Extrait :
Extrait du prologue :
Beaucoup de lecteurs savent aujourd'hui qui a tué Roger Ackroyd. Un grand nombre, surtout parmi les amateurs de littérature policière, connaissent le procédé qui organise le roman d'Agatha Christie et peuvent fournir la réponse exacte : l'assassin est le narrateur. Les plus avertis sont même en mesure de donner son nom : le docteur Sheppard.
L'originalité du procédé a assuré à l'oeuvre un succès immense et en a fait un des romans les plus célèbres de l'histoire littéraire. La fortune du livre dépasse même les limites du genre policier. Il a ainsi été l'objet de nombreuses études en sciences humaines, qui ont pris appui sur lui pour traiter des problèmes théoriques qu'invite à poser la particularité de sa construction.
Si le roman assura immédiatement la célébrité d'Agatha Christie, il ne fit cependant pas l'unanimité à sa parution.
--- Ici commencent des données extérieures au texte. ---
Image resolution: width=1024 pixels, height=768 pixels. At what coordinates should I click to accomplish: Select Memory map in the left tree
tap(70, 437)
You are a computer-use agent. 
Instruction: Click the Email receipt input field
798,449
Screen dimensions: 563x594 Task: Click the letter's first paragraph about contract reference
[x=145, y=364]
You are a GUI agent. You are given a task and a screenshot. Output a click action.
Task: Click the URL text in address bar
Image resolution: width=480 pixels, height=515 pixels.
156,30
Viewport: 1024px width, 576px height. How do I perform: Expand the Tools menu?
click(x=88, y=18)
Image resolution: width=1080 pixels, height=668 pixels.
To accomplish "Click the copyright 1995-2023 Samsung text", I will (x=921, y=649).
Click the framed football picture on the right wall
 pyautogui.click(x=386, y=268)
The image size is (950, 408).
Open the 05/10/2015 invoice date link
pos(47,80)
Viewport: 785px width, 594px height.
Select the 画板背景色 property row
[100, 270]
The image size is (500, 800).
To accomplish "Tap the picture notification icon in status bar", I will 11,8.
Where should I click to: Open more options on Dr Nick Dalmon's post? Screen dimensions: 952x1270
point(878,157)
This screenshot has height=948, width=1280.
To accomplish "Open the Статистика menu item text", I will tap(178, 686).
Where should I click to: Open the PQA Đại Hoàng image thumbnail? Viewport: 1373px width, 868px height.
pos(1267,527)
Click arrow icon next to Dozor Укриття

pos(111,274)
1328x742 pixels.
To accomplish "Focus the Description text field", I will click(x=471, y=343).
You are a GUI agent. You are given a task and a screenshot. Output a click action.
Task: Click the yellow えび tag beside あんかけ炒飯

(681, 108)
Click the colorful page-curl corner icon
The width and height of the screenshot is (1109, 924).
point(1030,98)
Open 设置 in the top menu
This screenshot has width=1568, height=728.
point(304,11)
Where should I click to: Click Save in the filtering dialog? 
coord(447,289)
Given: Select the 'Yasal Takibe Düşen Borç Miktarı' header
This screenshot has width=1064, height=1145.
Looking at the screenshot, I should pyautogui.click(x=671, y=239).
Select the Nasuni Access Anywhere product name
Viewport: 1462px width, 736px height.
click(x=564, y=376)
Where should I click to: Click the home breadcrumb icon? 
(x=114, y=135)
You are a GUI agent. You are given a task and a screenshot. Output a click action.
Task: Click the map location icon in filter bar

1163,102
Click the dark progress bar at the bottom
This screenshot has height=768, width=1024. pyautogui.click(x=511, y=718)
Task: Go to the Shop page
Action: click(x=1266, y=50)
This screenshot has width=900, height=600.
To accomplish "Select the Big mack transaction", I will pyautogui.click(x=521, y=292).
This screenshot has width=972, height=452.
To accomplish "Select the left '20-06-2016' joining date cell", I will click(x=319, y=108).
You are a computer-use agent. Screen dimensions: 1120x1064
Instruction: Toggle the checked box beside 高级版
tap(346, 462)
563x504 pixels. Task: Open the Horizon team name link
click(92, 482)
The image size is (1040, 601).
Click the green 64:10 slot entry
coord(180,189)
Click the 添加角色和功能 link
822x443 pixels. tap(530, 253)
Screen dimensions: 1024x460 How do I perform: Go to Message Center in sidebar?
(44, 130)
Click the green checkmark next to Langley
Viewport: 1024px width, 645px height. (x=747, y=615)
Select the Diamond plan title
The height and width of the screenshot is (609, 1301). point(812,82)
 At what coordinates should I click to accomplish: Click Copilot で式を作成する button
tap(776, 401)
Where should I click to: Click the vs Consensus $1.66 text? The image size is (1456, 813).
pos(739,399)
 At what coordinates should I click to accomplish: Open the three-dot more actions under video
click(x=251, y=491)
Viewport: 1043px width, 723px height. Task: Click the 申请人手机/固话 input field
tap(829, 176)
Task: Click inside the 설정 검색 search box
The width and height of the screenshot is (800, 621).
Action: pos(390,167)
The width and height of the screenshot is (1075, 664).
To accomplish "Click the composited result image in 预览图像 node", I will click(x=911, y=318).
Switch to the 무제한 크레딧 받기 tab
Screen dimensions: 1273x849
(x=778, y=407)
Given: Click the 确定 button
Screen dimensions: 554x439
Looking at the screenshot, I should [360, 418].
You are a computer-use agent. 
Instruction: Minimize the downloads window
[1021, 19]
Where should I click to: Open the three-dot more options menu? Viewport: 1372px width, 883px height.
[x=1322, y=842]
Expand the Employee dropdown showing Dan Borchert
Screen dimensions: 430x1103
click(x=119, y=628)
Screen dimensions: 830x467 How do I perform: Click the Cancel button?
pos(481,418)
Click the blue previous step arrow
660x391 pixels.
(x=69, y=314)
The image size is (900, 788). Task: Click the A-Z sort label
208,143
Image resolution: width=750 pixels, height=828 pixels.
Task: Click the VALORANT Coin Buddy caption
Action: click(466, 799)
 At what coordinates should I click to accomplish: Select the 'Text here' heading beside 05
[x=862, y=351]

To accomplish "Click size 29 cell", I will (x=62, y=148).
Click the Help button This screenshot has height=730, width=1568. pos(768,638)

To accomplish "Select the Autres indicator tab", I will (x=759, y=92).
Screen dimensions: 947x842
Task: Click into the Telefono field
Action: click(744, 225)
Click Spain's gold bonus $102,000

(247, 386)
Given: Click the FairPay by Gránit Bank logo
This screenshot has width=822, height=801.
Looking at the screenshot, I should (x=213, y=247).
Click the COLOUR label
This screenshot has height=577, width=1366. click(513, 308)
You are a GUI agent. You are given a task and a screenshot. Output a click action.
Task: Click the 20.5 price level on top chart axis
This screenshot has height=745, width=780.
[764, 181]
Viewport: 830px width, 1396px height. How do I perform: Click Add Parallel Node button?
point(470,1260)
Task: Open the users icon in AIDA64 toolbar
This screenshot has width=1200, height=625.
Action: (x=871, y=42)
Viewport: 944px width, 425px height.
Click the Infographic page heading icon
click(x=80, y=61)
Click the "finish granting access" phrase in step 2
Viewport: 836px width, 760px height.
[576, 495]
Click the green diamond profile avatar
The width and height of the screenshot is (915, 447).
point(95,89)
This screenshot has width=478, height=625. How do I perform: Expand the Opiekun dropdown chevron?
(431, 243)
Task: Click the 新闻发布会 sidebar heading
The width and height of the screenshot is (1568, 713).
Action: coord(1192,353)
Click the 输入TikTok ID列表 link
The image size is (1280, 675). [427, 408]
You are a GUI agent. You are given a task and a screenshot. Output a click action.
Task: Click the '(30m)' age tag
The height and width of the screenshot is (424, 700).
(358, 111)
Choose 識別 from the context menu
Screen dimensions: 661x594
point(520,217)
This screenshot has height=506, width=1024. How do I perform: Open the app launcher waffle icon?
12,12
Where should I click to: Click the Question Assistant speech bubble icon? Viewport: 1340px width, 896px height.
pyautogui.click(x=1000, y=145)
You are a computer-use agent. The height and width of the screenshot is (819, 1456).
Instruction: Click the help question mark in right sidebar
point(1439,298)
Plusieurs critiques développèrent cette idée, reprise encore récemment, que la romancière avait enfreint, en faisant du narrateur l'assassin, un élément essentiel du pacte de lecture implicite qui lie l'auteur d'un roman policier à son public et qu'elle avait, pour ainsi dire, triché.
Curieusement, les admirateurs du livre comme ses adversaires se rejoignent sur l'essentiel : aucun ne songe à mettre en doute le point le plus important de toute l'affaire, à savoir la culpabilité du docteur Sheppard. Or, avant de se demander s'il est ou non légitime de dissimuler l'assassin derrière le narrateur, il paraît judicieux de régler cette question préalable et de se demander si le coupable est bien celui que l'enquête désigne.
Tel sera ici notre projet. Nous dégageant de l'opinion couramment admise suivant laquelle le meurtrier serait le docteur Sheppard, et tentant de nous frayer une troisième voie entre l'admiration et la réprobation, nous nous contenterons, n'acceptant aucune affirmation qui ne soit préalablement démontrée, de répondre à la question simple de savoir qui a tué Roger Ackroyd.
Car le succès du livre a son revers : la beauté esthétique du procédé tend à éclipser l'énigme policière. Fasciné par l'ingéniosité avec laquelle Agatha Christie a dissimulé la vérité, le lecteur risque de détourner son attention de la question criminelle et d'oublier d'examiner si la solution proposée est plausible. Or celle-ci est expédiée en quelques pages par un Hercule Poirot tellement heureux de son inventivité qu'il se soucie peu de revenir sur les problèmes innombrables que pose une énigme complexe.
Notre livre obéit donc à un premier souci qui est un souci de rigueur. Un roman policier, en tout cas quand il relève du genre dans lequel s'inscrit Agatha Christie, se doit d'obéir à une logique sans faille. Ce premier souci est lié à un objectif de justice. S'il devait s'avérer que le docteur Sheppard n'est pas l'assassin, c'est une erreur judiciaire qu'auraient causée Hercule Poirot et, à sa suite, tous ceux qui ont accepté sa solution sans protester.
Présentation de l'éditeur :
Même s'ils n'ont pas lu le chef-d'œuvre d'Agatha Christie, Le Meurtre de Roger Ackroyd, de nombreux lecteurs, surtout parmi les amateurs de romans policiers, connaissent le procédé qui l'a rendu célèbre et croient pouvoir affirmer l'assassin est le narrateur.
Mais est-ce si sûr ? Comment se fier à un texte où les contradictions abondent et qui s'organise autour d'un récit unique, celui du prétendu criminel ? Et qui peut dire qu'Hercule Poirot, dans son euphorie interprétative, ne s'est pas lourdement trompé, laissant le coupable impuni ?
Roman policier sur un roman policier, cet essai, tout en reprenant minutieusement l'enquête et en démasquant le véritable assassin, s'inspire de l'œuvre d'Agatha Christie pour réfléchir sur ce qui constitue la limite et le risque de toute lecture : le délire d'interprétation.